Umanità attraverso gli altri

Emiliano Barletta | Affatto |

I robot esistono per un motivo: obbedire, servire, eseguire ordini. Eppure, eccola lì, Roz. Un ammasso di circuiti schiantati su un’isola deserta, circondata solo da bestie selvatiche e alberi, e senza nessun ordine a cui obbedire. Eppure, in quel vuoto, qualcosa in lei si inceppa.

Il Robot Selvaggio diventa così una nuova versione del mito del bambino selvaggio, che come un moderno Tarzan, è un essere senziente che scopre il mondo in assenza di modelli umani, imparando dai ritmi e dalle leggi dell’ecosistema in cui si trova. Ma a differenza di Tarzan, che alla fine viene plasmato (e in parte traviato) dalle aspettative della società, Roz si evolve in una direzione nuova e più armoniosa. Il robot è una “creatura civilizzata” — una macchina costruita con scopi utilitaristici — che viene gettata in un contesto naturale dove non serve a nessuno, tranne a ciò che riesce a dare come individuo. Non cerca di civilizzare – o sottomettere – il mondo intorno a sé, anzi, si lascia “civilizzare” da esso.

E così nel mezzo del nulla, senza nessuno a cui obbedire, Roz diventa “Persona”. Nel senso che scopre che il suo scopo può essere altro, può essere chi vuole, senza permessi, senza comandi. Un soggetto autonomo, capace di imparare a scegliere. E quella scelta — quella scintilla che non avrebbe mai dovuto avere — è l’unica cosa che gli fa scoprire cosa significa essere davvero liberi.

Quindi, lontana da ogni costrizione, Roz sceglie di essere il genitore di un pulcino d’anatra. E senza alcuna base, senza nessun programma di istruzione parentale, scopre cosa significa prendersi cura di un essere vivente. Ma in fondo, non è forse quello che deve affrontare ogni neogenitore?

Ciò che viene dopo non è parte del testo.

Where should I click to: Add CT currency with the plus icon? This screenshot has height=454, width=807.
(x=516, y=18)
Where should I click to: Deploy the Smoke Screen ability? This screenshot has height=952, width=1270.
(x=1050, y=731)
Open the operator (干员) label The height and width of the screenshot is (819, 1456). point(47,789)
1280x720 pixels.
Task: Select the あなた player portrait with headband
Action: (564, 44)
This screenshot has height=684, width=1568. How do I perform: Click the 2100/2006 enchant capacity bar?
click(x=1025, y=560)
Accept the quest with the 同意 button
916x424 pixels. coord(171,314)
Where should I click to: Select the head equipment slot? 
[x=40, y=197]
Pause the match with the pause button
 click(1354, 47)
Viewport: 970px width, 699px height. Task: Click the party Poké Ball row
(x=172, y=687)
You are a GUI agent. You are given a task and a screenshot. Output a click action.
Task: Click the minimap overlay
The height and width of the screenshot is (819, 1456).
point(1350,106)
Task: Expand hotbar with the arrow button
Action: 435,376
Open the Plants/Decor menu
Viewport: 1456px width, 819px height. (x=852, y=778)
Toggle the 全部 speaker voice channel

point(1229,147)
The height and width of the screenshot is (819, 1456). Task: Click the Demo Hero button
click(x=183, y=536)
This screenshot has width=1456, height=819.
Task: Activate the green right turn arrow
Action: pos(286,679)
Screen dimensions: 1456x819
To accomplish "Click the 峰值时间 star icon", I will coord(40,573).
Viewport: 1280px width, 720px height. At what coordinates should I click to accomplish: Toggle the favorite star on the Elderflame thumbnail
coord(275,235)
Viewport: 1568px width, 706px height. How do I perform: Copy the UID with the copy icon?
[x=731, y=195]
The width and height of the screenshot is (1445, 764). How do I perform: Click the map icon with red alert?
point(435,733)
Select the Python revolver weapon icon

Così, nel gesto stesso di prendersi cura del piccolo anatroccolo, Roz ci mostra una via di progresso che non ha nulla a che vedere con lo sfruttamento, nulla a che fare con il profitto o con l’ego umano. Una alterità che ci dimostra quanto possa essere fragile la linea tra ciò che è umano e ciò che non lo è.

L’umanità, dunque, non è una questione di carne e ossa, ma di connessione. Questo concetto trova un forte parallelismo nella filosofia Ubuntu dell’Africa sub-sahariana (nome che, non a caso, è stato dato anche a una popolare distribuzione Linux): «Essere umani significa affermare la propria umanità riconoscendo l’umanità degli altri e, su questa base, stabilire con loro relazioni umane rispettose». È proprio ciò che Roz scopre nel suo percorso: il valore di un individuo si definisce attraverso le relazioni che stabilisce nella comunità. Una visione che si discosta profondamente dal pensiero occidentale, dove l’individuo viene concepito come entità autonoma e preesistente, un’unità che esiste prima e indipendentemente dalla società che lo circonda.

Così Roz non è soltanto un robot, ma una sfida esistenziale, un sogno utopico che si nutre di anarchia. È l’applicazione di quanto teorizzato da Gregory Bateson – il pioniere del pensiero ecologico evolutivo e il fondatore di una cibernetica applicata alle scienze umane – per cui la conoscenza nasce dalla differenza.

Alla fine, proprio nel suo essere “non umana”, Roz diventa il ritratto di un’umanità che si allontana dai tradizionali canoni occidentali. A definirla non è la sua struttura di metallo e circuiti, ma le sue scelte, il bisogno di connessione e la capacità di prendersi cura di chi le sta intorno. Il Robot Selvaggio ci porta a chiederci cosa significhi davvero essere umani, suggerendo che l’umanità non è questione di carne e sangue, ma di empatia, legami e volontà di costruire insieme. È un invito a scoprire l’umano anche in ciò che ci appare diverso, a vedere nella diversità una fonte di crescita e arricchimento per tutti.

«Umuntu ngumuntu ngabantu», «Io sono ciò che sono in virtù di ciò che tutti siamo».